EXERCISE DATA:
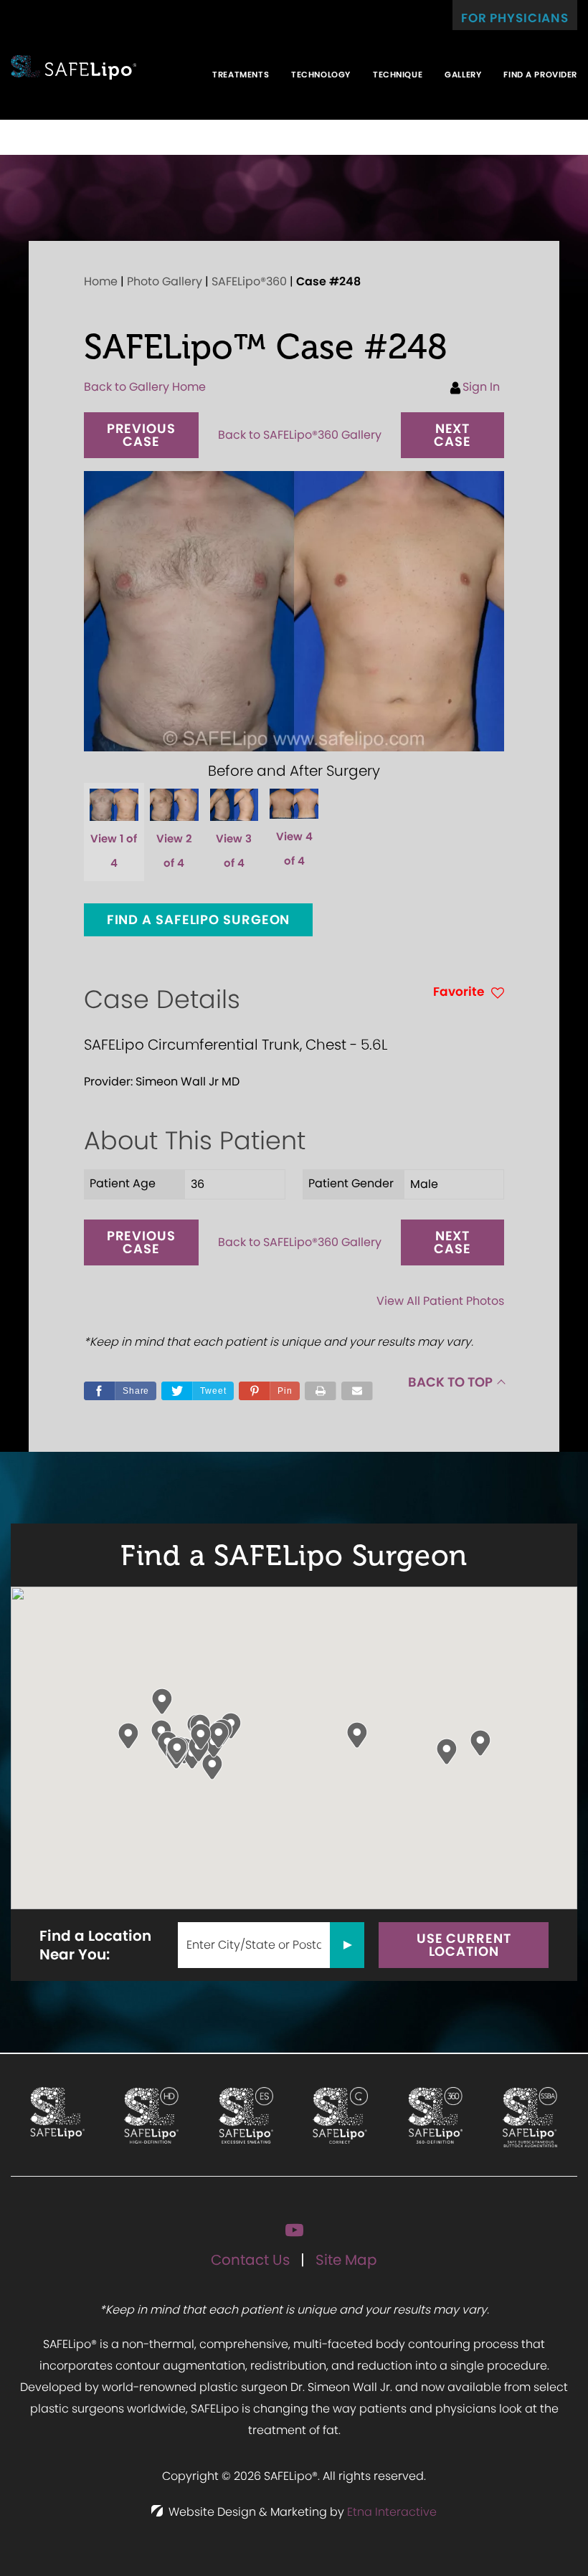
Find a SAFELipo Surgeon (198, 919)
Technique (397, 74)
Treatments (240, 74)
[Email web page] (357, 1391)
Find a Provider (540, 74)
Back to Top (450, 1382)
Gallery (463, 74)
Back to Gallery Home (145, 387)
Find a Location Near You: (95, 1945)
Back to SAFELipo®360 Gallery (299, 435)
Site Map (346, 2260)
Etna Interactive (392, 2512)
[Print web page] (320, 1391)
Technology (321, 74)
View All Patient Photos (440, 1301)
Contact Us (250, 2260)
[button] (141, 435)
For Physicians (515, 18)
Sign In (481, 387)
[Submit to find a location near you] (347, 1945)
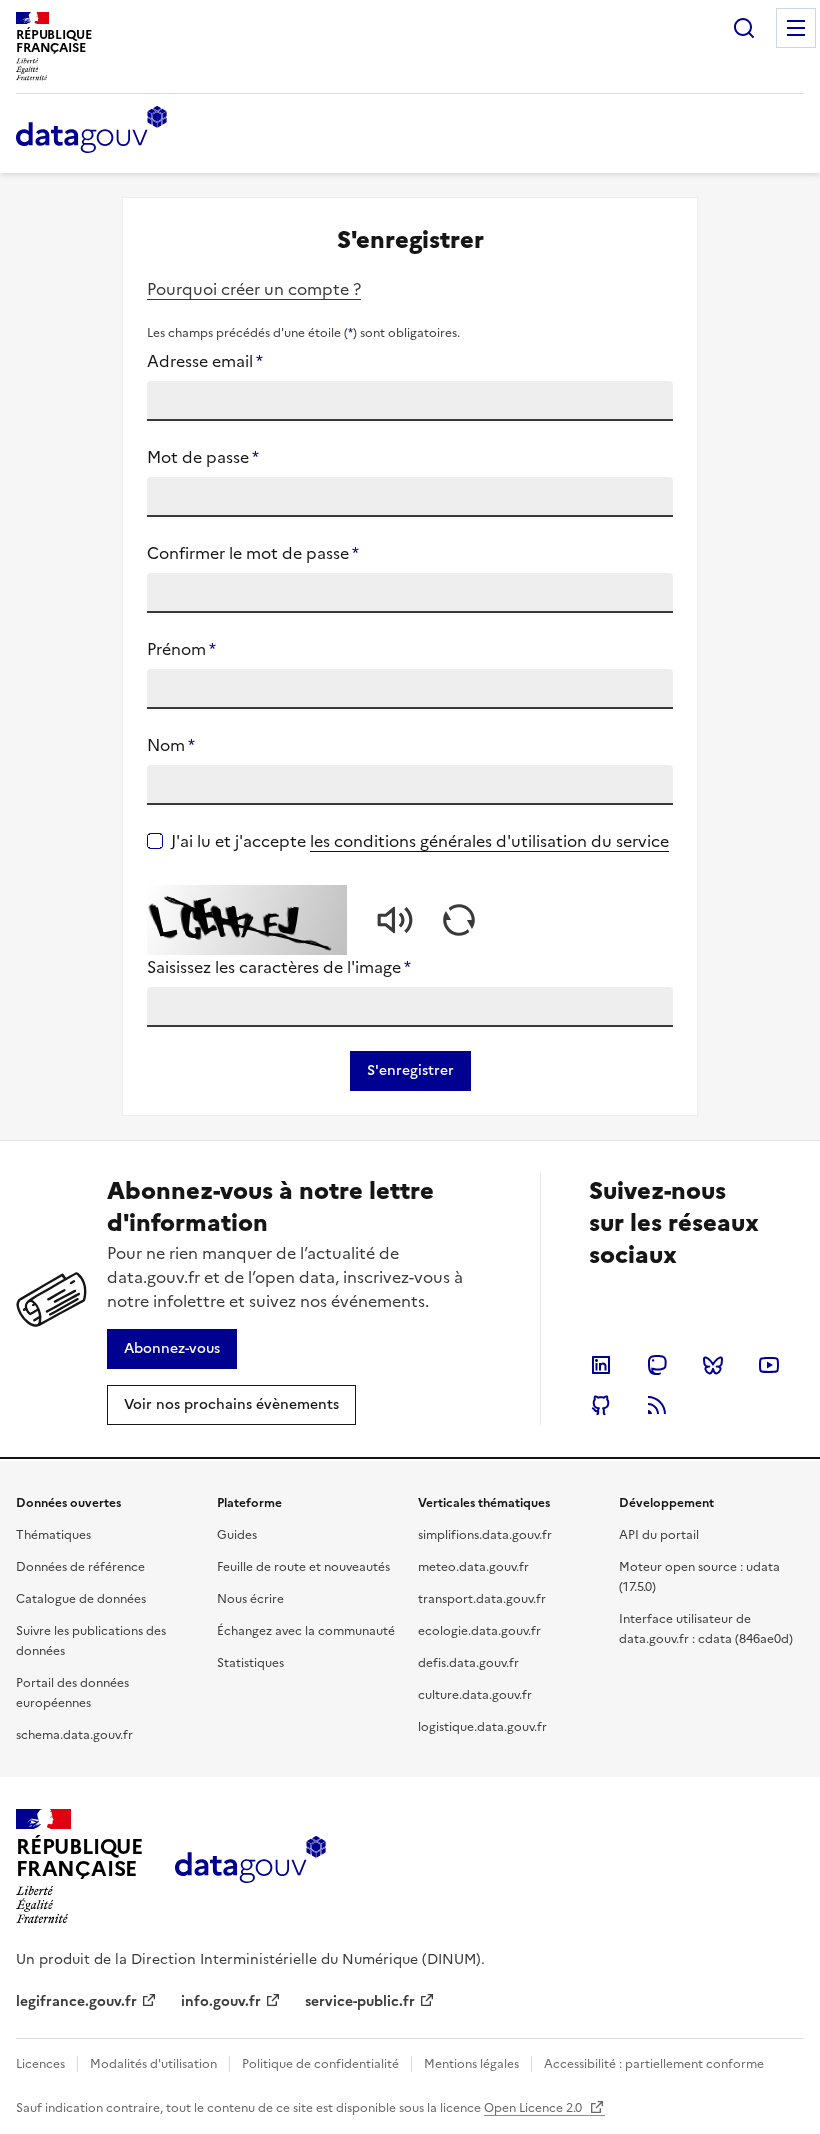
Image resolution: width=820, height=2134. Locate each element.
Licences (40, 2064)
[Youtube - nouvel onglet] (769, 1365)
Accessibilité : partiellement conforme (654, 2064)
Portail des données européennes (72, 1693)
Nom (171, 745)
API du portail (659, 1535)
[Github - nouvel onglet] (601, 1405)
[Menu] (796, 28)
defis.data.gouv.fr (468, 1663)
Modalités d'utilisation (153, 2064)
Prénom (181, 649)
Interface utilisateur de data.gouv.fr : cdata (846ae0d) (706, 1629)
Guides (237, 1535)
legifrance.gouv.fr (76, 2001)
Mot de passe (203, 457)
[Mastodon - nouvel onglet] (657, 1365)
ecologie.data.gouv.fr (479, 1631)
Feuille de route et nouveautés (303, 1567)
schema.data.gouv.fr (74, 1735)
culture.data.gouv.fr (475, 1695)
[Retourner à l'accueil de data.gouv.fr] (91, 131)
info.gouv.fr (221, 2001)
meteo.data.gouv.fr (473, 1567)
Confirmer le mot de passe (253, 553)
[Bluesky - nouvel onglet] (713, 1365)
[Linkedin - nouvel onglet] (601, 1365)
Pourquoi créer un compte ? (254, 289)
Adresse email (205, 361)
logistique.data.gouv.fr (482, 1727)
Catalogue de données (81, 1599)
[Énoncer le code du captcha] (395, 920)
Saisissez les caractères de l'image (279, 967)
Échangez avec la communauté (306, 1631)
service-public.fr (360, 2001)
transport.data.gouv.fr (482, 1599)
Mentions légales (471, 2064)
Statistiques (250, 1663)
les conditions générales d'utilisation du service (489, 841)
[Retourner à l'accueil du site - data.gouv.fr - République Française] (250, 1867)
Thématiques (53, 1535)
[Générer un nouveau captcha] (459, 920)
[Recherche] (744, 28)
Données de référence (80, 1567)
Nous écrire (250, 1599)
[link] (172, 1349)
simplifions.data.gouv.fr (485, 1535)
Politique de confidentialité (320, 2064)
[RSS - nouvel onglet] (657, 1405)
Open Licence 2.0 (534, 2108)
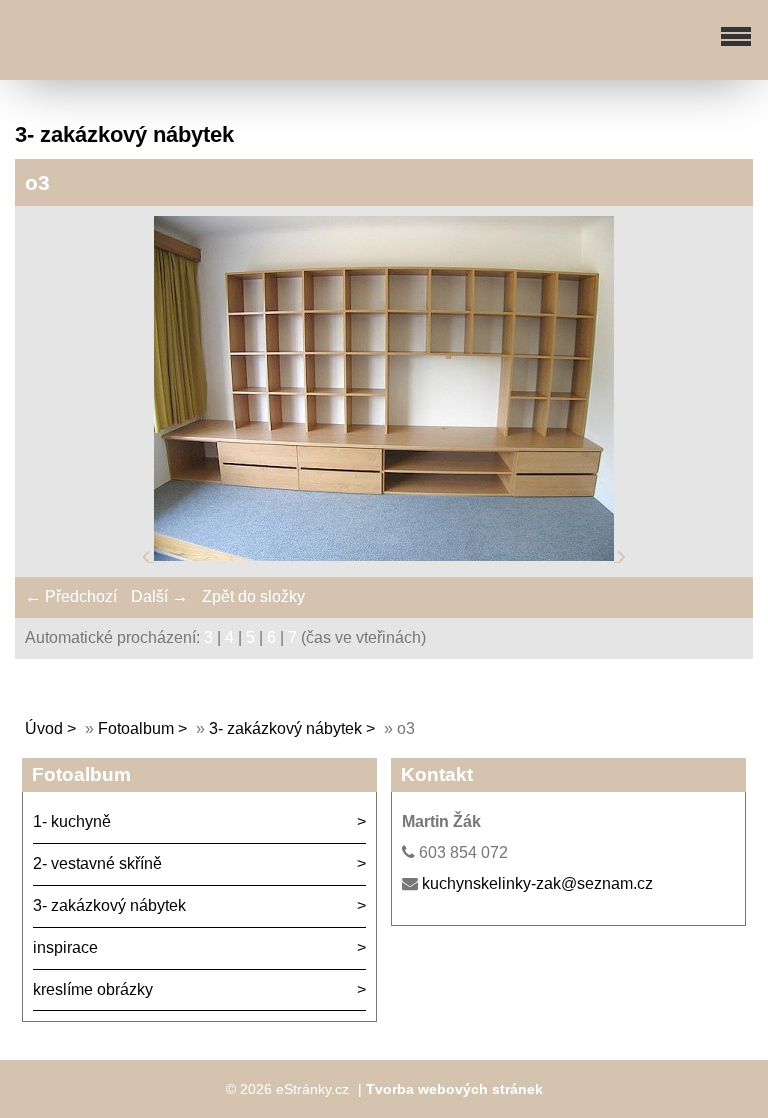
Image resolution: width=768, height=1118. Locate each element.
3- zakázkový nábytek (285, 728)
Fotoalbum (136, 728)
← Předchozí (71, 596)
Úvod (44, 728)
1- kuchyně (72, 821)
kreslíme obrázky (93, 989)
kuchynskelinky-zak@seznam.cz (537, 883)
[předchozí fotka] (148, 555)
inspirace (65, 947)
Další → (159, 596)
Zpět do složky (253, 596)
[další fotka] (622, 555)
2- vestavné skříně (97, 863)
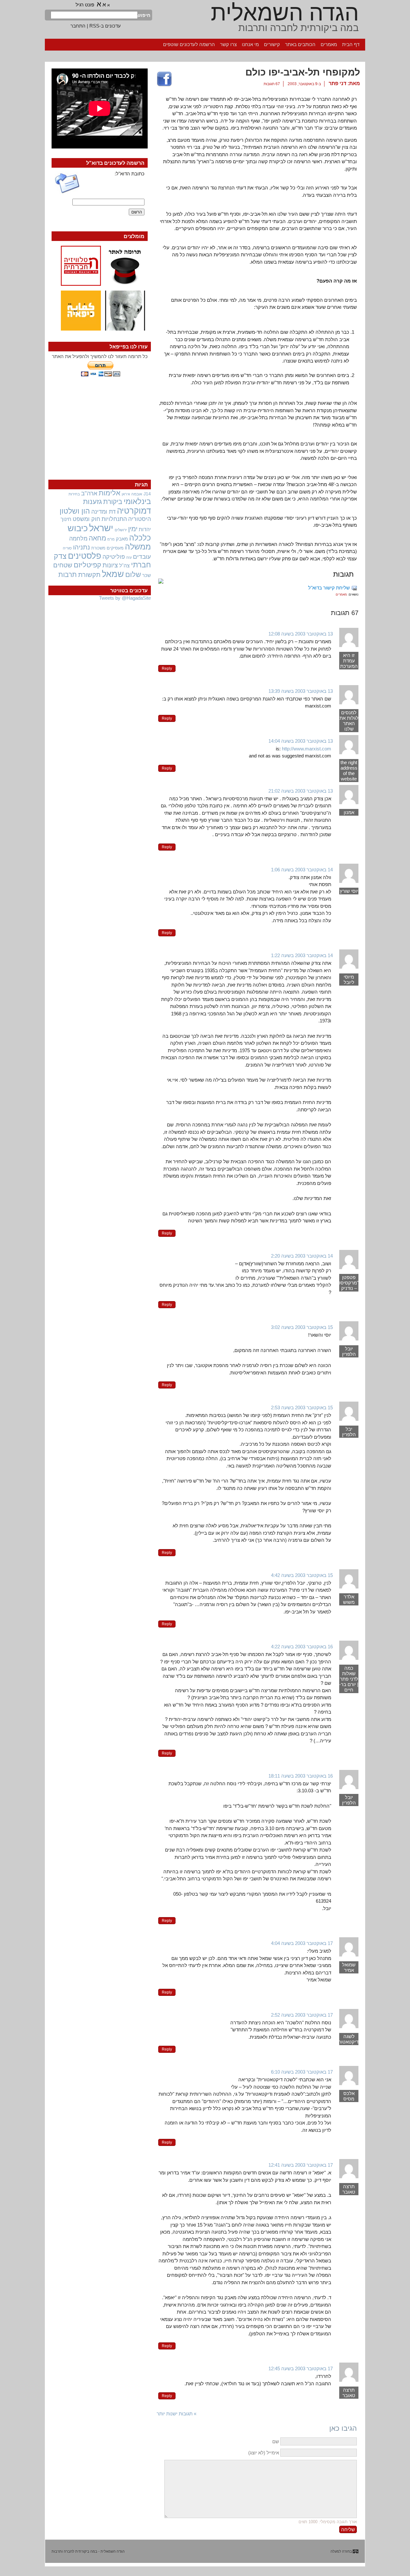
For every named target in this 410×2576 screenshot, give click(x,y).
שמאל (113, 574)
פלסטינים (84, 555)
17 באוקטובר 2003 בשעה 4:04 (302, 1943)
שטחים (62, 565)
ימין (132, 528)
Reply (167, 668)
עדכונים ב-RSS (105, 25)
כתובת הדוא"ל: (129, 173)
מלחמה (78, 538)
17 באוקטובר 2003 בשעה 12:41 (300, 2165)
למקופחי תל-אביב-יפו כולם (302, 72)
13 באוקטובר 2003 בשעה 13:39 (300, 691)
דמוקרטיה (134, 511)
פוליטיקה (113, 557)
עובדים (142, 556)
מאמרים (329, 44)
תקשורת (89, 574)
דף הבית (350, 44)
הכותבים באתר (300, 44)
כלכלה (140, 537)
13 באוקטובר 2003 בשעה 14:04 (300, 741)
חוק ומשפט (86, 519)
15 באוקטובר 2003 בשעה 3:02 (302, 1327)
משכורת (98, 548)
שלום (133, 575)
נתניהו (81, 547)
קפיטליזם (87, 565)
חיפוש (144, 15)
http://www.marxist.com (306, 748)
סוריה (67, 548)
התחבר (78, 25)
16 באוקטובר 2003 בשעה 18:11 (300, 1776)
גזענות (92, 502)
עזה (129, 557)
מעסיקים (115, 547)
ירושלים (121, 530)
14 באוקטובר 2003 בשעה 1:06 (302, 869)
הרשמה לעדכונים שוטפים (189, 44)
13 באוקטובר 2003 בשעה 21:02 (300, 791)
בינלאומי (137, 501)
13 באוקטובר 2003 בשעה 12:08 (300, 633)
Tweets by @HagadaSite (125, 598)
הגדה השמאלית (285, 12)
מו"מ (111, 539)
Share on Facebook (164, 79)
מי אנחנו (250, 44)
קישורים (272, 44)
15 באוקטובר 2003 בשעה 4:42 (302, 1575)
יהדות (145, 529)
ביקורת (112, 501)
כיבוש (78, 528)
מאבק (122, 538)
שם (275, 2441)
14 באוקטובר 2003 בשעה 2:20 (302, 1256)
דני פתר (337, 83)
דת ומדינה (103, 511)
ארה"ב (89, 493)
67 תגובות (272, 84)
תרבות (67, 574)
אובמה (136, 494)
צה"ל (124, 565)
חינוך (66, 519)
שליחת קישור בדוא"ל (329, 587)
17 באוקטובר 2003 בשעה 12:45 (300, 2368)
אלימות (109, 493)
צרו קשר (228, 44)
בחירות (74, 494)
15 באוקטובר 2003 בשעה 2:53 (302, 1407)
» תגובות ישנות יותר (176, 2413)
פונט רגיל (85, 4)
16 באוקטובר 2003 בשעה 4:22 (302, 1646)
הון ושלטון (75, 511)
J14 (147, 493)
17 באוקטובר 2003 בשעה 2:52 (302, 2015)
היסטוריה (139, 519)
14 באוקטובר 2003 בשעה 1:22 (302, 955)
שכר (146, 575)
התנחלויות (114, 519)
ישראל (101, 528)
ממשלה (138, 546)
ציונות (110, 565)
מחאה (97, 538)
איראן (126, 494)
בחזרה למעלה (341, 2551)
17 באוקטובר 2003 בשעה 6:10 (302, 2072)
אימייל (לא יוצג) (263, 2452)
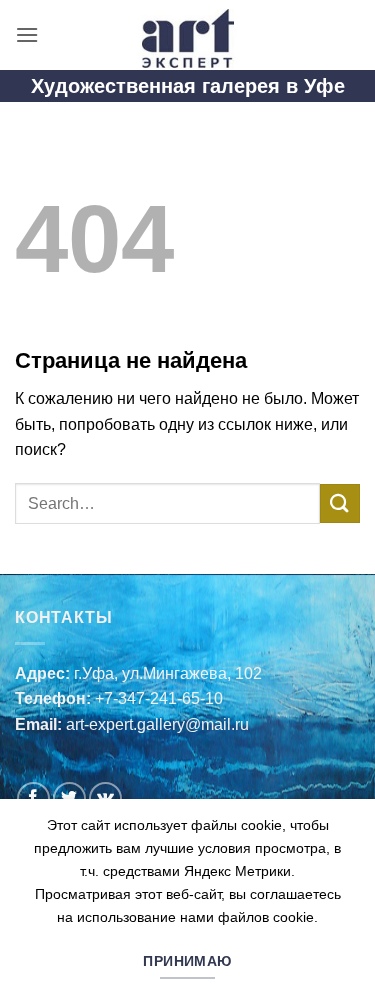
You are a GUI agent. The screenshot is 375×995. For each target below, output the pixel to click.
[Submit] (340, 503)
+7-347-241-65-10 (159, 698)
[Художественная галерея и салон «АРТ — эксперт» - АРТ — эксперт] (188, 35)
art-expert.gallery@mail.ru (157, 724)
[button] (27, 34)
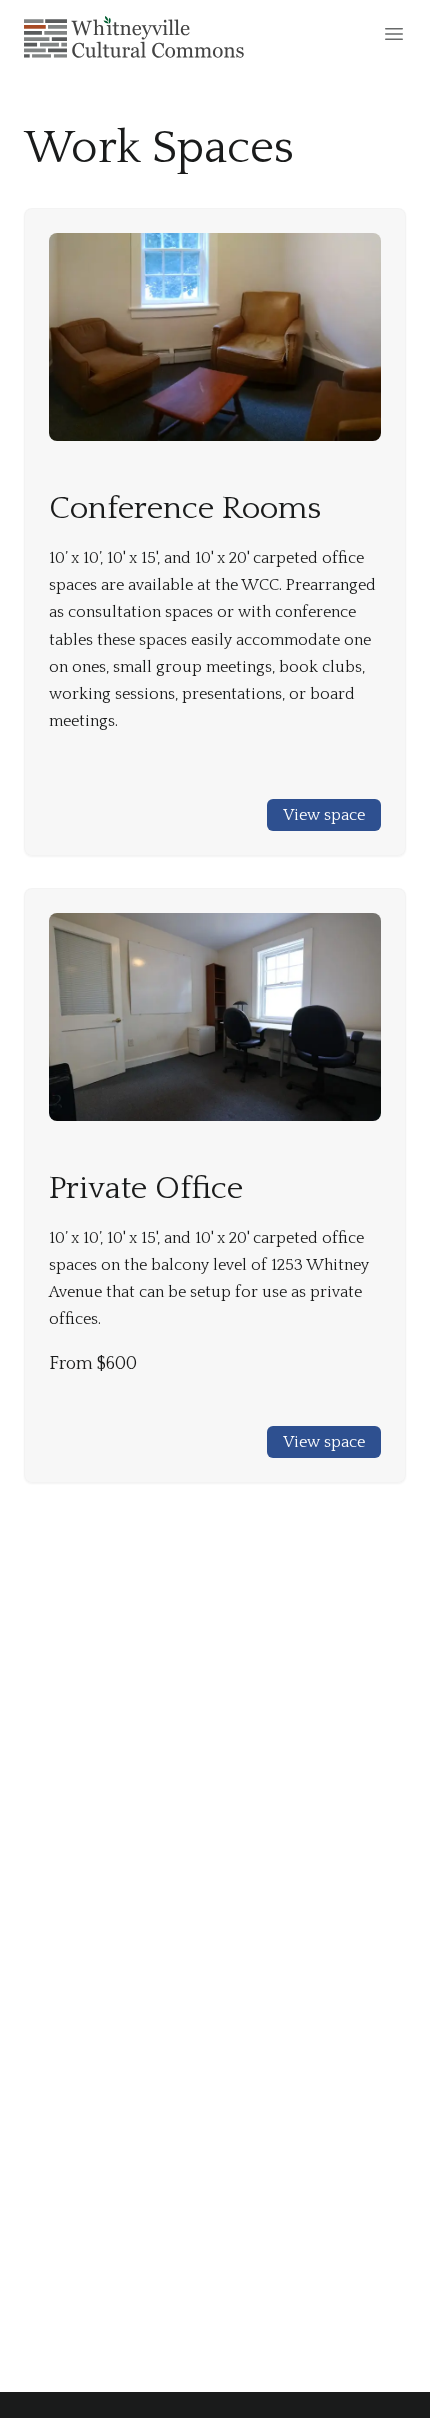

WHAT YOU WILL DO: Would you filter the records and copy each line that contains the word "Retourner"?

RESPONSE TO THE TASK:
[Retourner à l'accueil de data.gouv.fr] (91, 131)
[Retourner à l'accueil du site - data.gouv.fr - République Française] (250, 1867)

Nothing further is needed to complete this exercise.